> _SELECTED PASSAGE_

# Burr Oak spring bass and crappie



## camotimm (Mar 15, 2016)

When i was a kid i fished for bass just about every day from the bank of a few acre lake. That was over 20 years ago, and i just started fishing for bass again last year, this time off of a pontoon boat i rebuilt. I'm doing a lot of reading on spring bass and crappie fishing, and want to know if i can get some information specific to Burr Oak. I'm going to be going for 3 days on the weekend of the 22nd for the first time this year. I'm assuming the fish will be moving toward the shallow water at that time. Here are some questions. 
1. Do bass and crappie move shallow to spawn at the same time of year/temp?
2. I see there is a marsh area at the shallow end of the lake, do crappie move in to that for spawning?
3. I'm guessing I'll just use jigs, but is there a bait store near there, and what type of live bait should i get?
4. I see there are some really steep dropoffs next to the shore, is that a good place to target fish?

A lot of this I'll just have to figure out through fishing which is great, but I'm just ready to go and want to hear something more about Burr Oak than I've been able to find online. 
I appreaciate any information about anything on, in, or near Burr Oak Lake. Thank you


----------



## Connman (Mar 24, 2016)

Last August my family and I stayed at a cabin there 3 days...but my son and I were fishing channel cats and had a great time. Beautiful lake and area


----------



## camotimm (Mar 15, 2016)

Thanks Connman. I'm driving around the lake right now. It's a very nice area , stopped at the lodge, saw the boat ramps. Muddy water right now.


----------



## Flathead76 (May 2, 2010)

The closest bait shop that I know of is Downs next to Lake Logan. You can probably get worms at the gas station in Glouster.


----------



## HappySnag (Dec 20, 2007)

camotimm said:


> When i was a kid i fished for bass just about every day from the bank of a few acre lake. That was over 20 years ago, and i just started fishing for bass again last year, this time off of a pontoon boat i rebuilt. I'm doing a lot of reading on spring bass and crappie fishing, and want to know if i can get some information specific to Burr Oak. I'm going to be going for 3 days on the weekend of the 22nd for the first time this year. I'm assuming the fish will be moving toward the shallow water at that time. Here are some questions.
> 1. Do bass and crappie move shallow to spawn at the same time of year/temp?
> 2. I see there is a marsh area at the shallow end of the lake, do crappie move in to that for spawning?
> 3. I'm guessing I'll just use jigs, but is there a bait store near there, and what type of live bait should i get?
> ...


go out from dock #4 SE to that cove,there is few trees in water,fish with minnow and bober,I got there nice crappie. dock #4 if you look east there was first boat or storage there,fish there for crappie around 50' and 20' to 50' of shore.


----------



## camotimm (Mar 15, 2016)

Thanks for the info HappySnag, more specefic than i expected. I'm going to see what i can do there.


----------

> _SUPPLIED INFORMATION_
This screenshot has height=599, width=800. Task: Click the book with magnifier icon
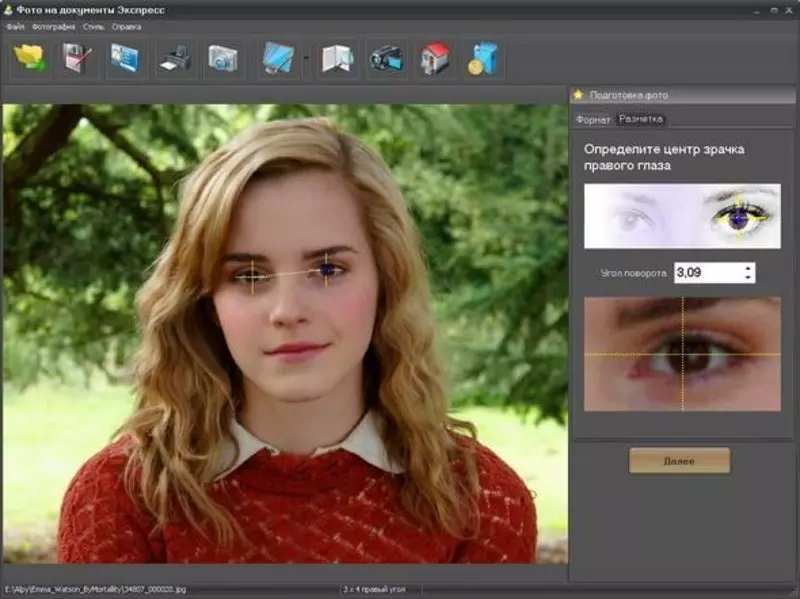coord(337,59)
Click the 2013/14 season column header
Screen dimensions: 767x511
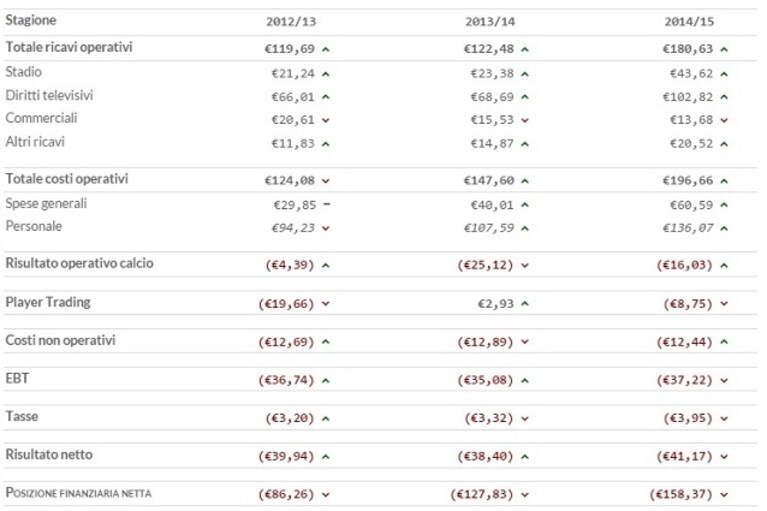490,22
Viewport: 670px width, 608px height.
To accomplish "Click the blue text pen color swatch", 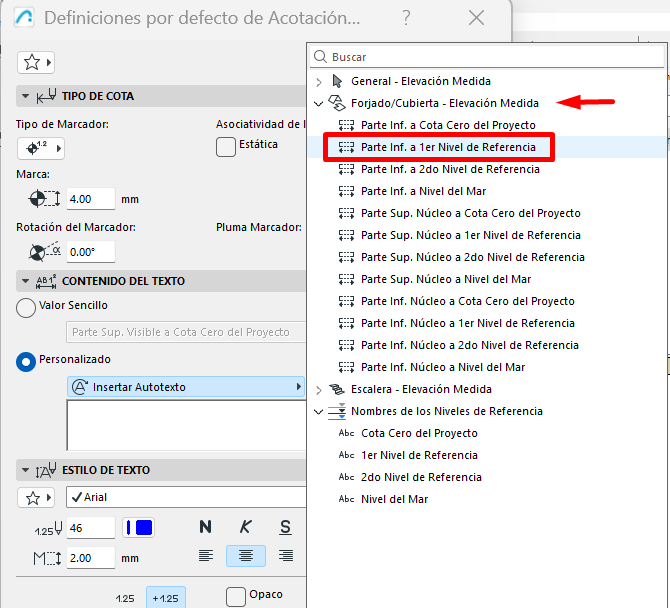I will point(138,527).
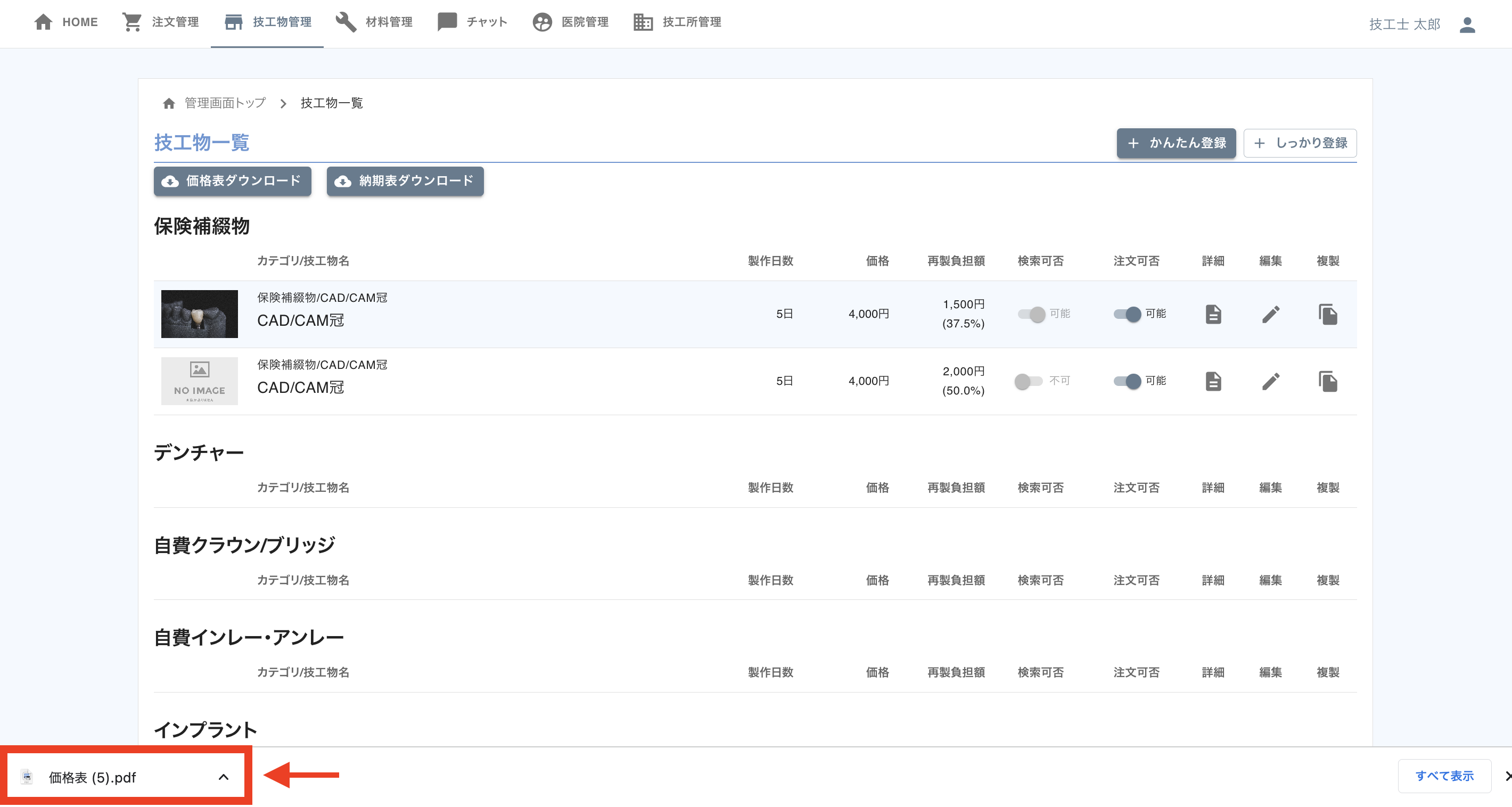This screenshot has width=1512, height=807.
Task: Click the home icon in breadcrumb
Action: 169,103
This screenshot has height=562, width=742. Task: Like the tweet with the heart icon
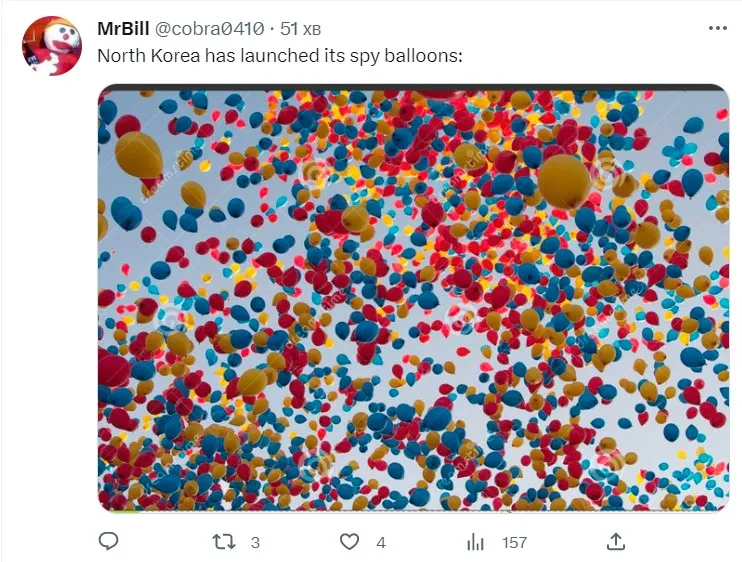349,541
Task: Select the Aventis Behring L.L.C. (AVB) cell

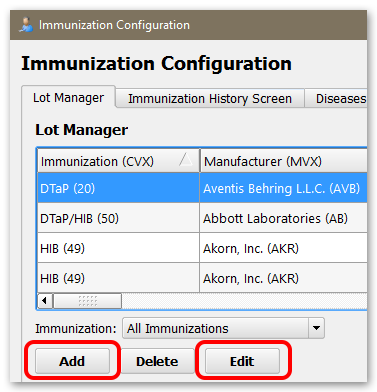Action: tap(283, 188)
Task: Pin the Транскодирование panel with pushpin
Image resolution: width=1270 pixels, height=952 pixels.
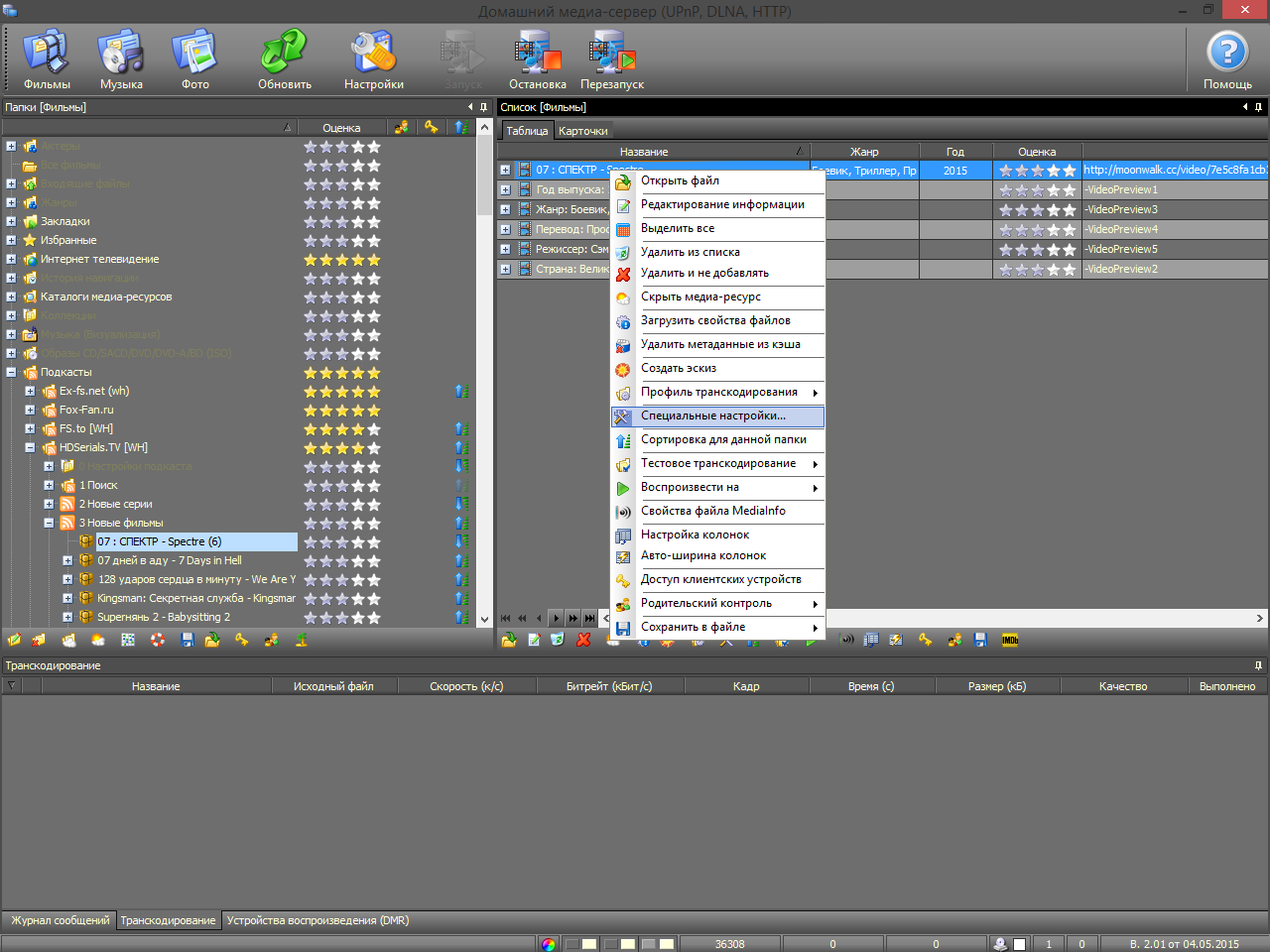Action: point(1258,665)
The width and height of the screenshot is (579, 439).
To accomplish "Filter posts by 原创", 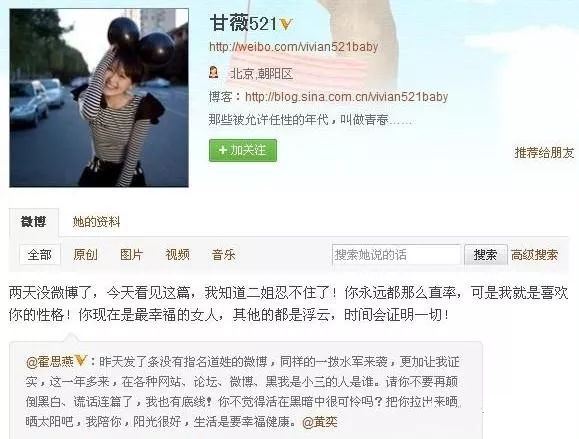I will pyautogui.click(x=85, y=254).
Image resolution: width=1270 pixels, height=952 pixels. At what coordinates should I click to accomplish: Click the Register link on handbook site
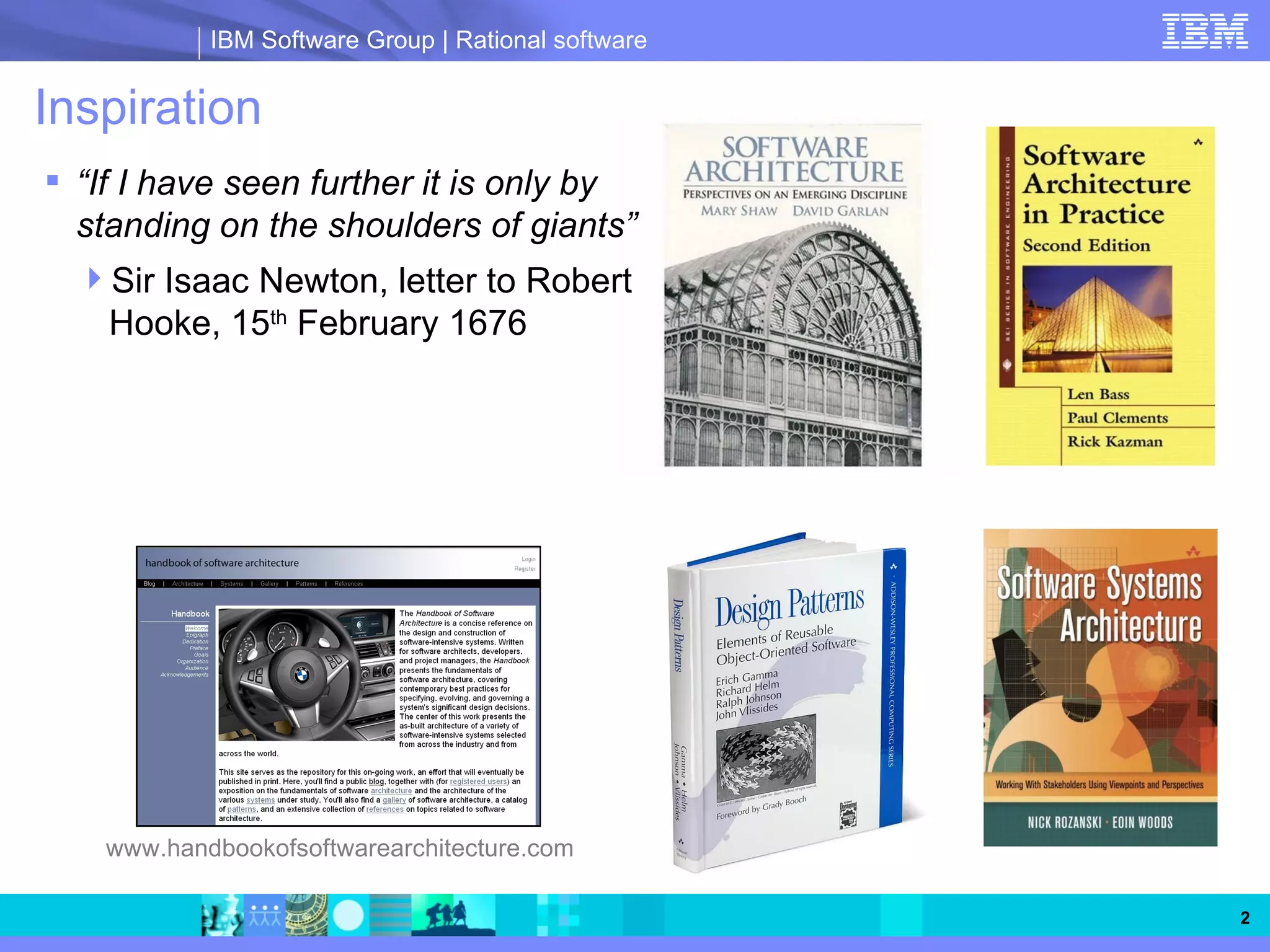coord(525,569)
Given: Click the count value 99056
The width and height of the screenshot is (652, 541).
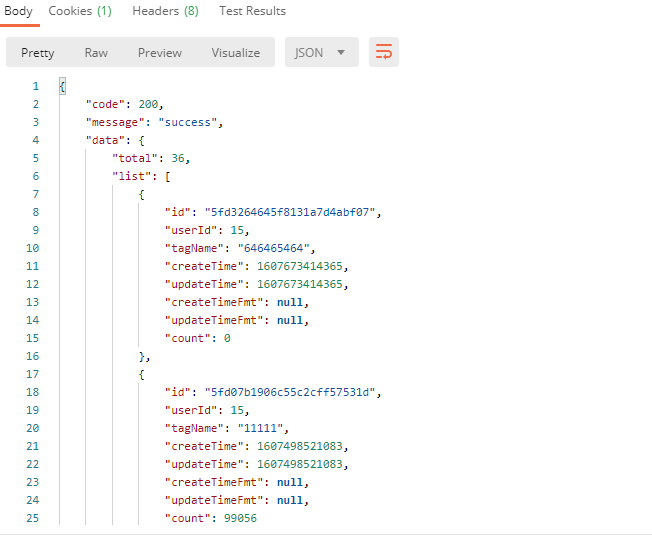Looking at the screenshot, I should pyautogui.click(x=240, y=518).
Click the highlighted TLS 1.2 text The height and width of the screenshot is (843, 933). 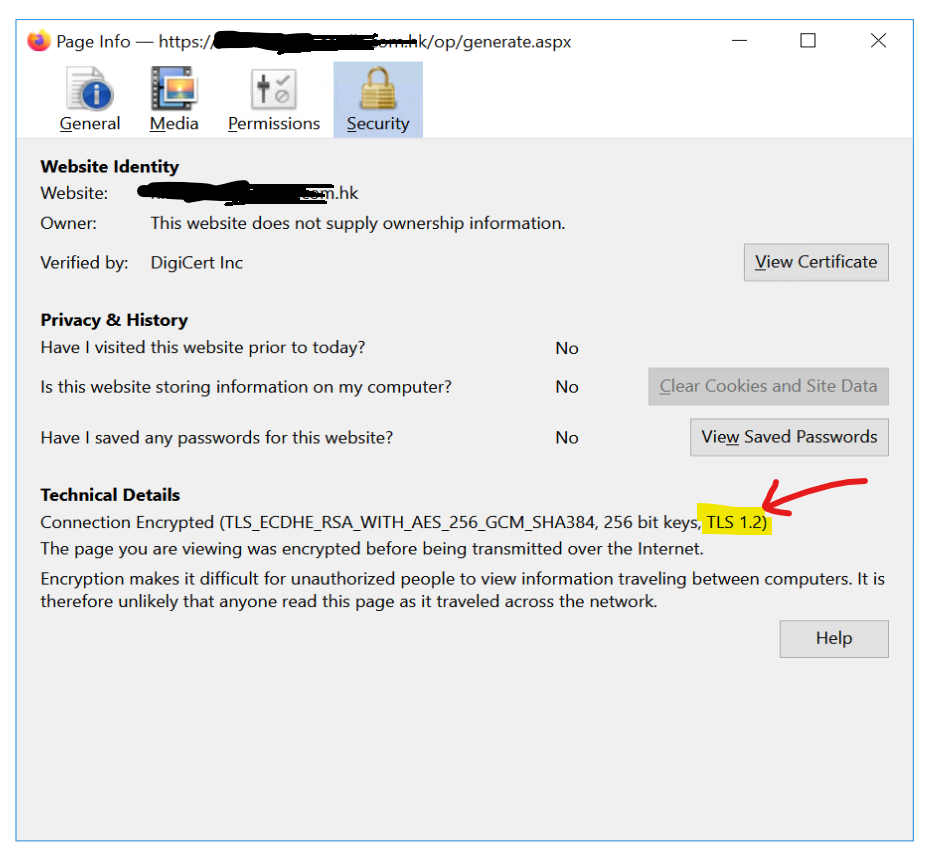click(x=736, y=521)
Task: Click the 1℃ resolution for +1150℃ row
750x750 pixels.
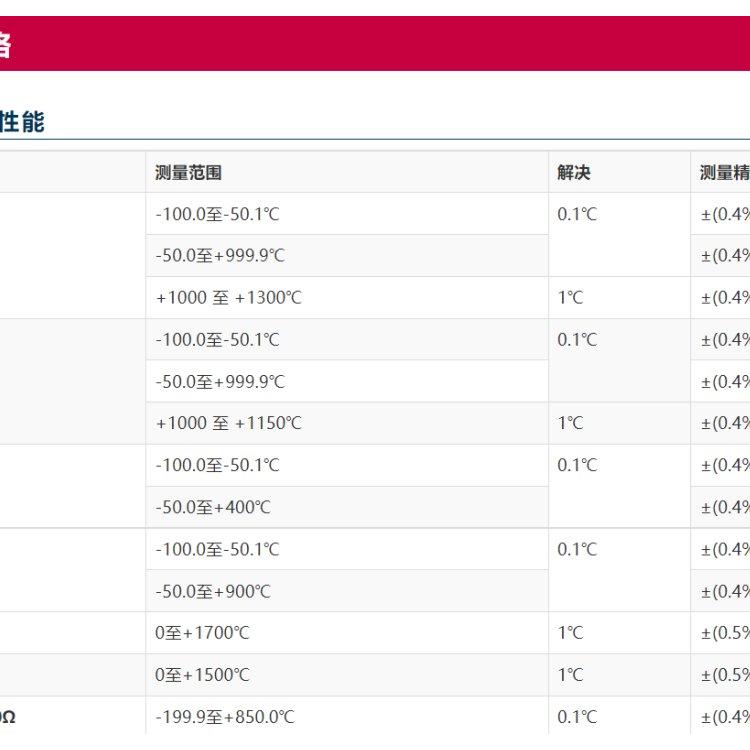Action: point(570,423)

> _TO BE DONE_
Transcribe the stretch of the Burr Oak fishing thread from "## Flathead76 (May" through "(Dec 20, 2007)". The listing comes from a source unrelated to the Burr Oak fishing thread.

> _TASK RESPONSE_
## Flathead76 (May 2, 2010)

The closest bait shop that I know of is Downs next to Lake Logan. You can probably get worms at the gas station in Glouster.


----------



## HappySnag (Dec 20, 2007)